De rivaliteit tussen beide geloven leidde eerder tot confrontaties tussen de gezagsdragers dan tot onderlinge ruzies van gelovigen. Dergelijke confrontaties werden vaak uitgevochten in een religieus dispuut waarin vertegenwoordigers van beide kerken verschillende theses of stellingen betrokken ten aanzien van een leerstellig onderwerp. Populair waren bijvoorbeeld de transsubstantiatie (de verandering van brood en wijn in het lichaam en bloed van Christus), het aanroepen van heiligen en de verering van heiligenbeelden.

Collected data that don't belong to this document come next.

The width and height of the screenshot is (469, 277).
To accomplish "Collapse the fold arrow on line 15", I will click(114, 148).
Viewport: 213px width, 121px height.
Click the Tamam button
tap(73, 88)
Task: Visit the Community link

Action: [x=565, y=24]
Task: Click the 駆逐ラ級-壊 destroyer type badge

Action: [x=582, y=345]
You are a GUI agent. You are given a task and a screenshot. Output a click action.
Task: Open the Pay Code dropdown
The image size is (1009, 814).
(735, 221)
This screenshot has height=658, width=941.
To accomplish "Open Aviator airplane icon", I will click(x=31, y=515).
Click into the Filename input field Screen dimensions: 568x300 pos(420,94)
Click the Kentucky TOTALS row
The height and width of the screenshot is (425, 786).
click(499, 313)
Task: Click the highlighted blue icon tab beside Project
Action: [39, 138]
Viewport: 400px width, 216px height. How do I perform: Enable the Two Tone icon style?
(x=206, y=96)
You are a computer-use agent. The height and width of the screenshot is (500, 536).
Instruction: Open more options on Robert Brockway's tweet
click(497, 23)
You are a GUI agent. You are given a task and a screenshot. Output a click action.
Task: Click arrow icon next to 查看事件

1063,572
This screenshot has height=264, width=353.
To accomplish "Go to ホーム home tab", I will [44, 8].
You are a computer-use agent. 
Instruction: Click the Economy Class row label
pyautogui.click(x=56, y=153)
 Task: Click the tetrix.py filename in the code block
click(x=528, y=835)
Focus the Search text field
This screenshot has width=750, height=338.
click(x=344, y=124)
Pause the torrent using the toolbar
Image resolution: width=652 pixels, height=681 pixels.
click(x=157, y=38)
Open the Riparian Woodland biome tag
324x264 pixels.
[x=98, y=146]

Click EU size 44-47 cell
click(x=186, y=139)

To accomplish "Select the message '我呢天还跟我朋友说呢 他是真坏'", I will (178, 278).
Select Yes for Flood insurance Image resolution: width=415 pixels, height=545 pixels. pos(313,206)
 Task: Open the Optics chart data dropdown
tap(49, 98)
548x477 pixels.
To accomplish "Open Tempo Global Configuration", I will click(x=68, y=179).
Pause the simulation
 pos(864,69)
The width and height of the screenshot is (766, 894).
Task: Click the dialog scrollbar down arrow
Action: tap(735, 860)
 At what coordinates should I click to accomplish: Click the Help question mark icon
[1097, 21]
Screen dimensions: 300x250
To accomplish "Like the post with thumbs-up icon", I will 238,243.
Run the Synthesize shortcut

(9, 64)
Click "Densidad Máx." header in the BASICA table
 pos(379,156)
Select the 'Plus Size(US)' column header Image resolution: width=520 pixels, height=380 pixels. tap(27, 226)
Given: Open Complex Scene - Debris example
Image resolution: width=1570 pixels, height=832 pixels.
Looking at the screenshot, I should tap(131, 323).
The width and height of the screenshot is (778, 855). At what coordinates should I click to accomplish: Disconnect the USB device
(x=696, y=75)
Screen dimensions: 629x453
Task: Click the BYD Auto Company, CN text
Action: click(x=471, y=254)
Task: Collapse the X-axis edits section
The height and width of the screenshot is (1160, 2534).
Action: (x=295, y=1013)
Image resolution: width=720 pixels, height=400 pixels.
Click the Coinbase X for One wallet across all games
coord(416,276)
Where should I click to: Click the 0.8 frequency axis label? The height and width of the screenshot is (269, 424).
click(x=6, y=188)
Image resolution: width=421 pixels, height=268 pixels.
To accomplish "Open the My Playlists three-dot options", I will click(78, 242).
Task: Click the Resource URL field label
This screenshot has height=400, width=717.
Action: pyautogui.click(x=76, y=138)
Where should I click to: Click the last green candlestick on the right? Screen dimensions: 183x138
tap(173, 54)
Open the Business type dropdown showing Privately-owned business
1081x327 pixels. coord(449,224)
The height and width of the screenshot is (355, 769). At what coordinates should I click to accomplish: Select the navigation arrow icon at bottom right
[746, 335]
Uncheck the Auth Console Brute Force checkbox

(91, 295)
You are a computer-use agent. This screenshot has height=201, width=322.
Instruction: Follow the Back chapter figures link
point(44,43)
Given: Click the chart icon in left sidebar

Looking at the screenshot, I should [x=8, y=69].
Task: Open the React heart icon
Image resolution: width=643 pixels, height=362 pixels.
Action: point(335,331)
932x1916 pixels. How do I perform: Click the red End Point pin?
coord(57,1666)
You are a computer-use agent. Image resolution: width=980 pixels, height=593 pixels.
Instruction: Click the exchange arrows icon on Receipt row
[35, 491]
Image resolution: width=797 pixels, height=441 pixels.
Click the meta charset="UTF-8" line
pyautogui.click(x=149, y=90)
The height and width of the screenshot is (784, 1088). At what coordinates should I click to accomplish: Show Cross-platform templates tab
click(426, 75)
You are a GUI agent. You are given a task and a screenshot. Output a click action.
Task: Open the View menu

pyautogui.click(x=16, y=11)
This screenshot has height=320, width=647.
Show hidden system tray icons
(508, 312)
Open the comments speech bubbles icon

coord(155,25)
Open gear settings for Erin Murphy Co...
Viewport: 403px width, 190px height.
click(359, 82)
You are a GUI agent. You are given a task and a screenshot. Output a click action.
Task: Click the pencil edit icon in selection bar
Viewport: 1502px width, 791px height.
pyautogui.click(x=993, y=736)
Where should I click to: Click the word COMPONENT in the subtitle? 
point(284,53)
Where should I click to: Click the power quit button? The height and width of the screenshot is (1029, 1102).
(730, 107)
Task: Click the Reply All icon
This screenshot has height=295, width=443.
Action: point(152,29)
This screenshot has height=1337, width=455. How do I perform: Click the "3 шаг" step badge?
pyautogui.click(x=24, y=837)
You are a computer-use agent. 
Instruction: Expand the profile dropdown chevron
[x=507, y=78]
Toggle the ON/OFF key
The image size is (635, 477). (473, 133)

De briefschrijver van protestante zijde uit ‘La dispute de Mastrecht’, dominee Johan van Hamerstede, gold als een buitengewoon vurig predikant en zelfs aanstichter van onrust. Er bestaan diverse geschriften waarin zijn toon scherp veroordeeld wordt. Ook zijn optreden ten tijde van de gedwongen overdracht van de Meerssense basiliek kon rekenen op heftige kritiek van katholieke zijde. Hamerstede was met een groot aantal geloofsgenoten uit Maastricht naar de eerste gereformeerde dienst in Meerssen getrokken, en was daar tijdens zijn predicatie zo fel van leer getrokken zijn tegen alle ‘paapse superstitie’ (paaps bijgeloof), dat het verzamelde kerkvolk aanstalten maakte om eigenhandig de kerk van sporen daarvan te zuiveren. Gelukkig wist de aanwezige drossaard van Valkenburg een dergelijke bestorming te voorkomen.
De katholieke d’Astroy werd ‘de missionaris van Maastricht’ genoemd, en was blijkbaar uit heel ander hout gesneden. In een necrologie wordt hij naast zijn geleerdheid geroemd om zijn zachtmoedigheid: hij was ‘een oog voor de blinden, een voet voor de kreupelen en voorspreker voor weduwen, wezen en armen’. Dat hij daarnaast de protestanten fel wist aan te vallen leverde hem de titel ‘Fleau des Gueux’ (Gesel der Geuzen) op, wat gezien de toon die hij in zijn brieven aanslaat, waarschijnlijk wel op zijn plaats is.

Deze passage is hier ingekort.